- Problem A -
Quote every line of the entries, starting at the line that contains "You are a computer-use" and continuing through the end of the entries, with both ends included. Leave the pictures out.

- Passage to read -

It would be nice to se Jim's name mentioned here. They make it sound like Kunze is the most important part of the Vampire team. However, I'm sure it wasn't the libretto that was making my heart pound last week in Vienna!!!


> Big thanks to Rob D. for pointing me to this article.
> xxx JD
>
>
> 'Vampires' has big bite in Berlin
>
> German version of Polanski tuner a hit
>
> By ANDREW HORN
> BERLIN -- Roman Polanski's "Dance of the Vampires" is
> doing what the tuner's Broadway incarnation failed to do
> four years ago: It's pulling in sizeable auds here.
>
> "Tanz der Vampire" has racked up more than 4 million
> ticket sales in Europe since it first preemed on the
> Vienna stage in 1997 and enjoyed successive two-year runs
> in Stuttgart and Hamburg. And the Berlin production has
> been posting record attendance since it opened Dec. 10 at
> the 1,600-seat Theater des Westens.
>
> But the musical adaptation of Polanski's 1967 cult vampire
> comedy was Broadway's biggest financial loser to date,
> closing after 56 performances and hemorrhaging an
> estimated $13 million-$15 million.
>
> Is the discrepancy due to a different mindset between
> Teutonic auds and Americans? Not bloody likely, according
> to the folks behind it.
>
> "The show in Berlin cannot be compared to the New York
> show," says Andreas Kuenne, spokesman for German promoter
> Stage Entertainment. "New York had nothing to do with
> Polanski; he didn't direct it because he is still unable
> to visit the U.S. It has nothing to do with what we're
> doing here."

- Problem B -
In the passage about the Berlin vampire musical, why does the Stage Entertainment spokesman say Polanski did not direct the New York show? Answer in one to three sentences.

- Given data -
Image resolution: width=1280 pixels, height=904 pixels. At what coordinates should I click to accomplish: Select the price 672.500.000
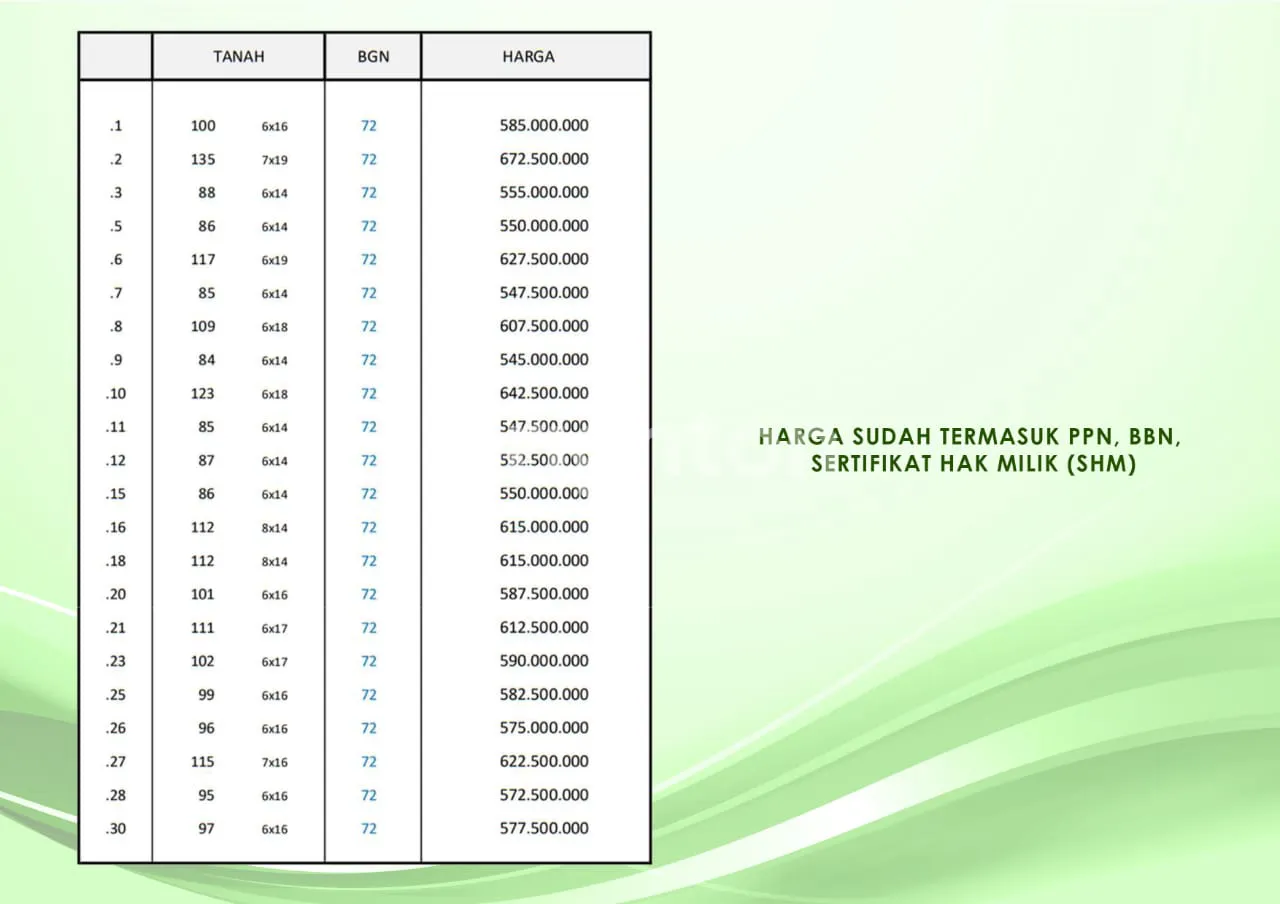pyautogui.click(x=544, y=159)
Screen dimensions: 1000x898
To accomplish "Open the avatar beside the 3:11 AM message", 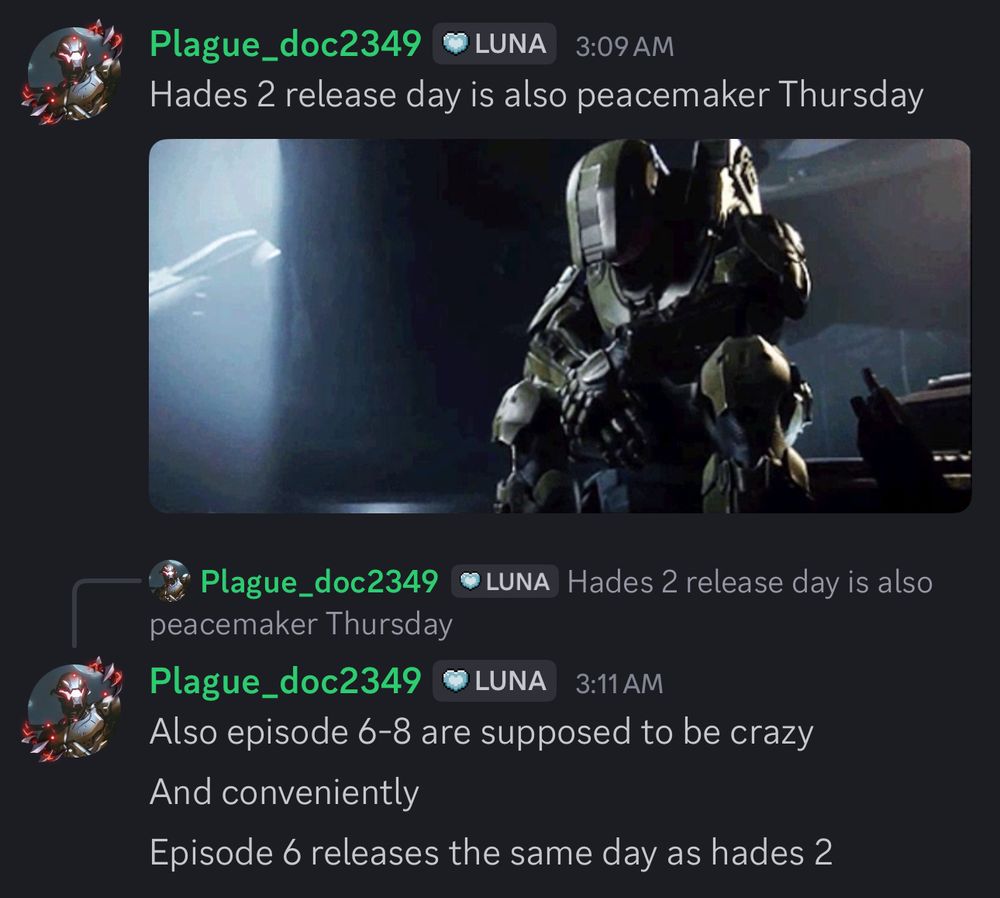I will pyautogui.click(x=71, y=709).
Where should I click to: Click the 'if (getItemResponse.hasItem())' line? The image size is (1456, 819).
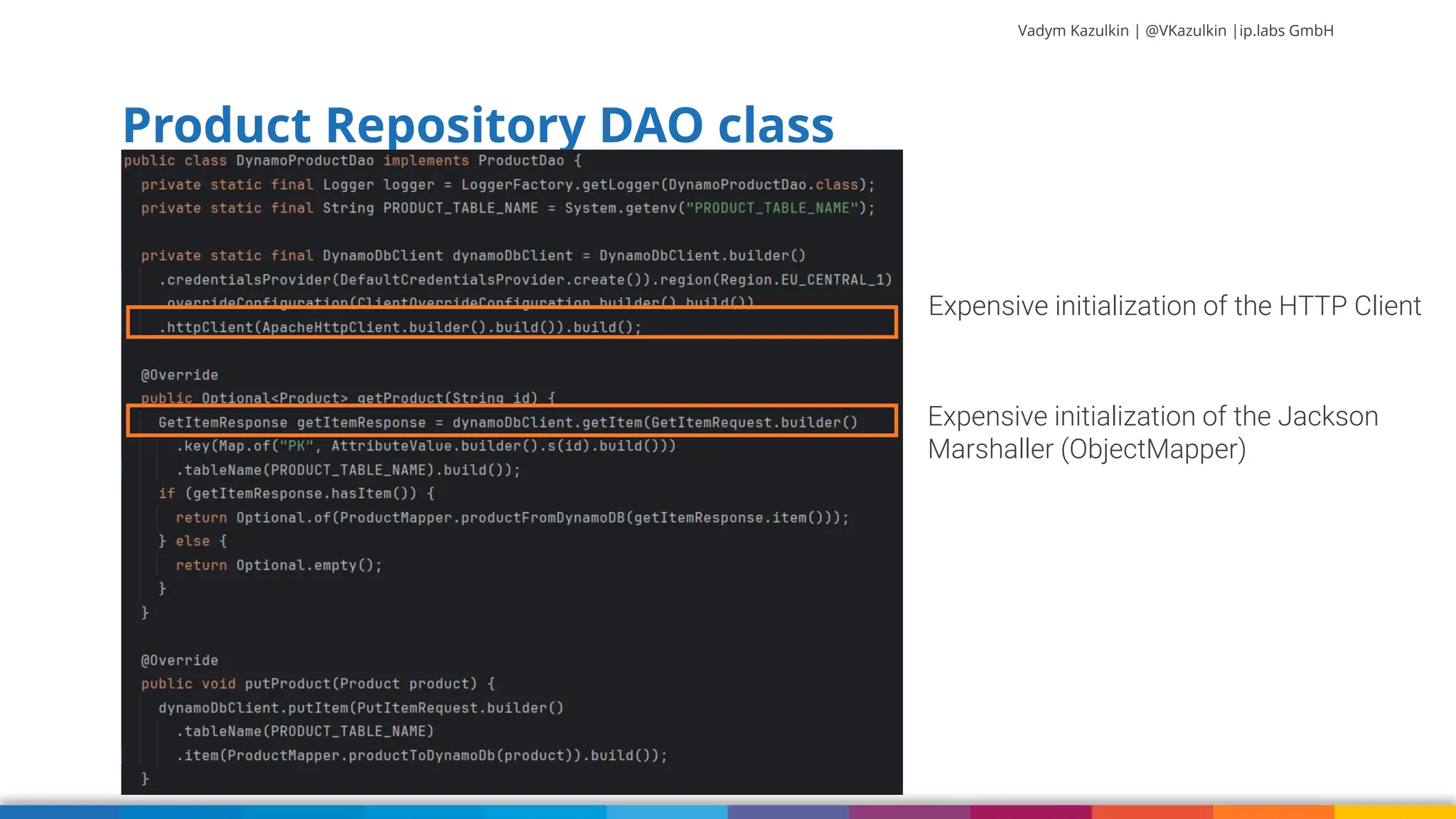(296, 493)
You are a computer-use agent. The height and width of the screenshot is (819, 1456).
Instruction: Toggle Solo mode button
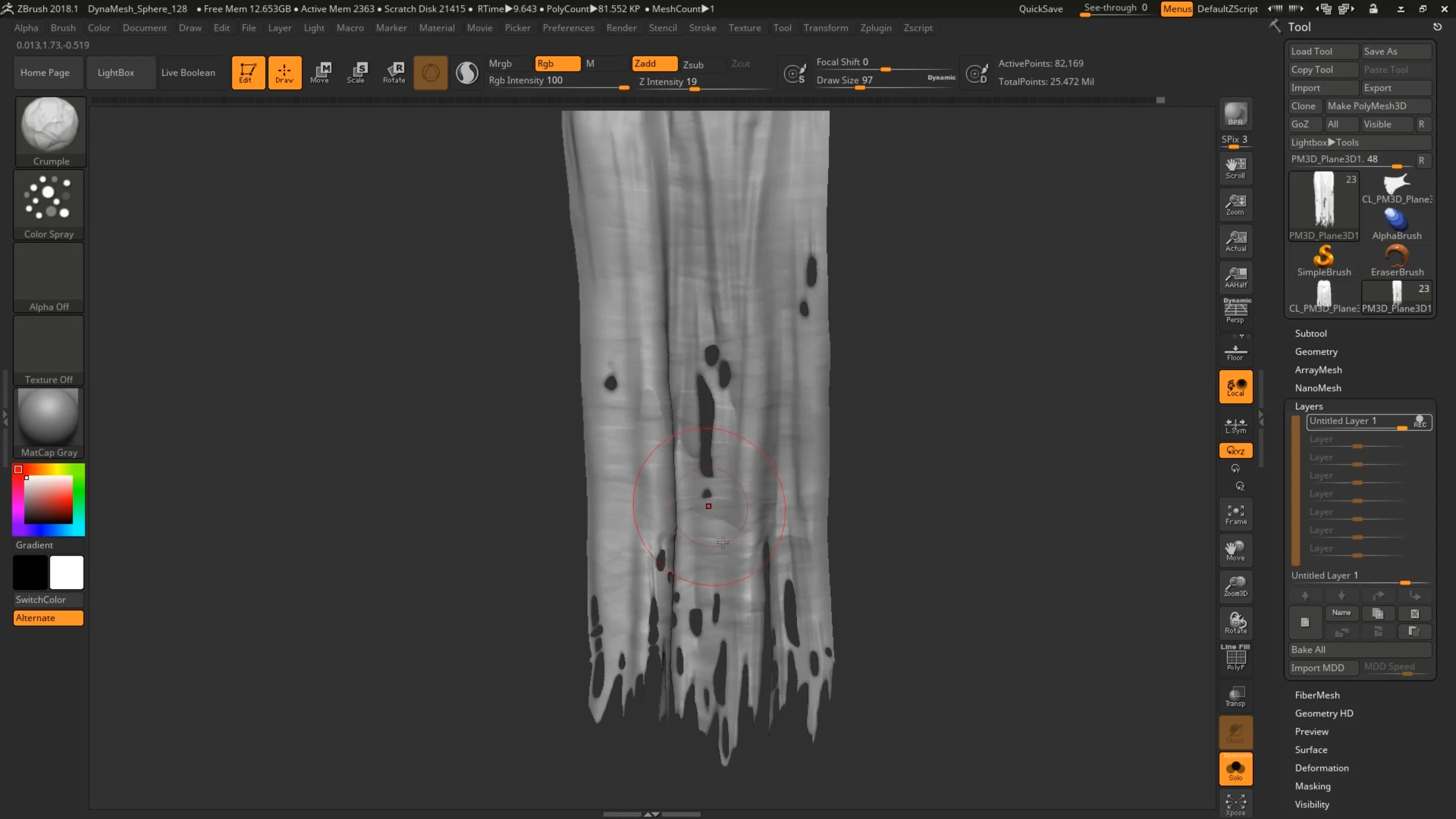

- Final result A -
You are a computer-use agent. The height and width of the screenshot is (819, 1456).
Instruction: Toggle Solo mode button

- Final result B -
The spokesman, Andreas Kuenne, says Polanski did not direct the New York show because he is still unable to visit the U.S. For this reason, Kuenne says the New York show had nothing to do with Polanski and cannot be compared to the Berlin one.